Actuellement, la pension de réversion des veufs et veuves varie considérablement. Selon le régime, on peut toucher entre 54 % et 60 % de la pension du défunt, avec des exceptions pour les fonctionnaires. Cette nouvelle approche pourrait-elle rétablir l'équité?
Changements attendus dans le calcul des réversions
La méthode envisageable de partage des revenus changerait radicalement le calcul de la réversion. Elle ne reposerait plus seulement sur la pension de l'assuré décédé, mais également sur les revenus globaux du couple. Par exemple, si le conjoint survivant a une pension plus élevée, il pourrait ne pas recevoir de réversion, alors que celui ayant une pension inférieure en bénéficierait.

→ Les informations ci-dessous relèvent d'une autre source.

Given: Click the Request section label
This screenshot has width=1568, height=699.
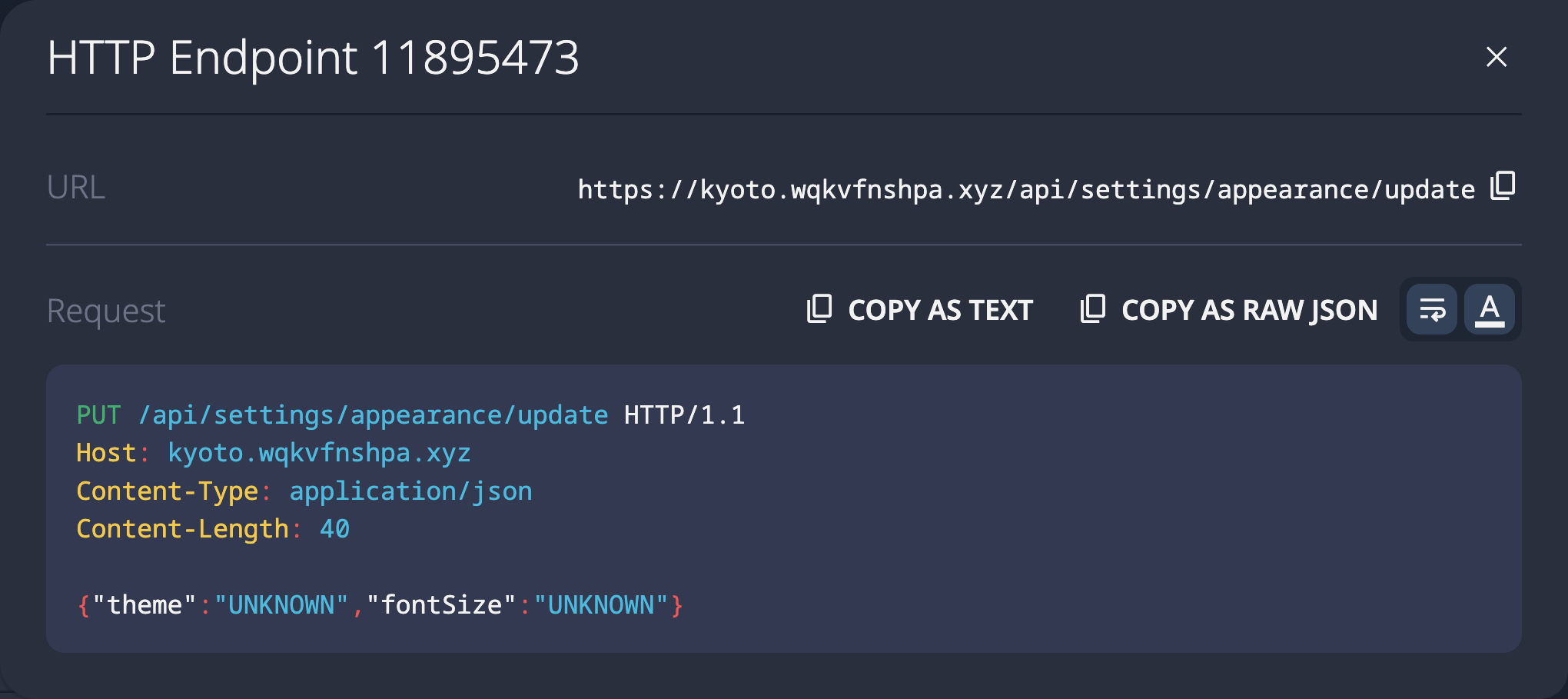Looking at the screenshot, I should click(106, 311).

Les enjeux de cette méthode pour les futurs retraités
La prémisse originelle de la réversion était de soutenir le conjoint au foyer. Or, aujourd'hui, un nombre croissant de femmes possède des emplois et des droits à la retraite. Ainsi, la nouvelle approche viserait à protéger davantage ceux qui ont des revenus plus faibles.

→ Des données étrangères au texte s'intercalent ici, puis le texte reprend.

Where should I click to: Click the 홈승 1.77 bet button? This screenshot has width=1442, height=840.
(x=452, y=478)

Exemples pratiques et implications
Prenons un couple où l'homme touche 2000 € et la femme 4000 €, soit un revenu total de 6000 €. Si le partage est fixé à 50 %, le survivant ne percevra rien si le mari décède, mais pourrait avoir une réversion de 1000 € si c'est la femme qui part. Les calculs deviennent plus complexes lorsque les revenus des conjoints sont similaires.

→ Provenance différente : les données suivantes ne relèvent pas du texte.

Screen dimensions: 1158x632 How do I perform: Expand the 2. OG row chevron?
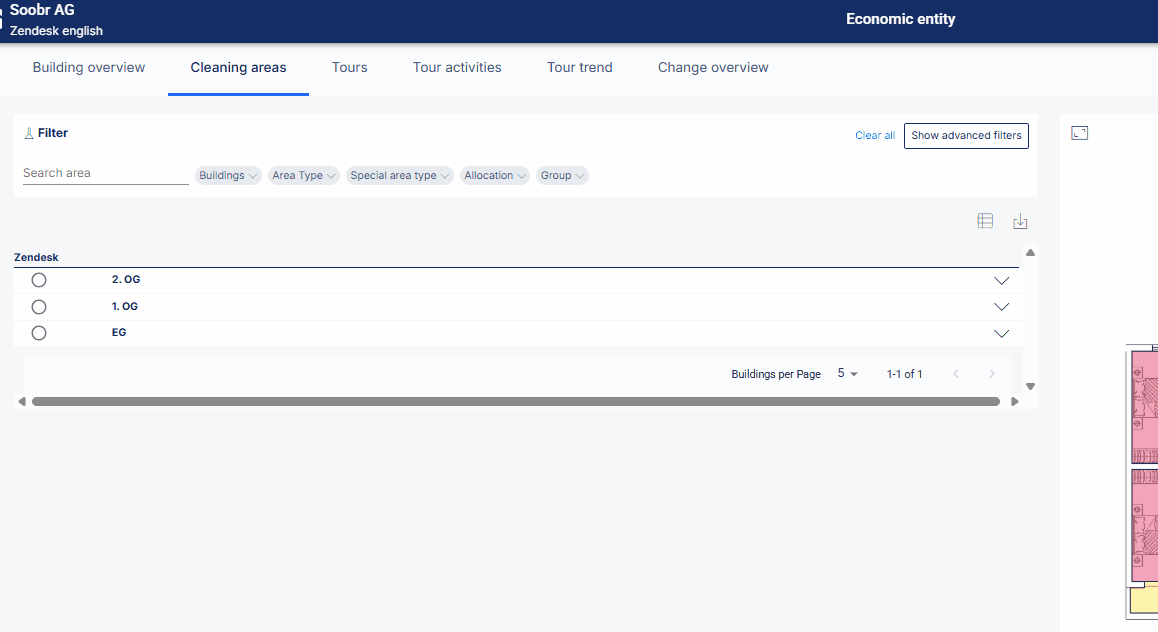[x=1001, y=281]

Des études suggèrent que ce système pourrait être plus équitable, éliminant ainsi le désavantage pour les survivants aux revenus identiques, où la réversion serait nulle. L'objectif serait d'introduire une meilleure progressivité, protégeant ainsi les personnes sans ressources personnelles tout en maintenant un équilibre entre les pensions. Cette nouvelle règle, si elle est adoptée, devrait donc être évaluée avec prudence, en mettant l'accent sur l'équité pour tous.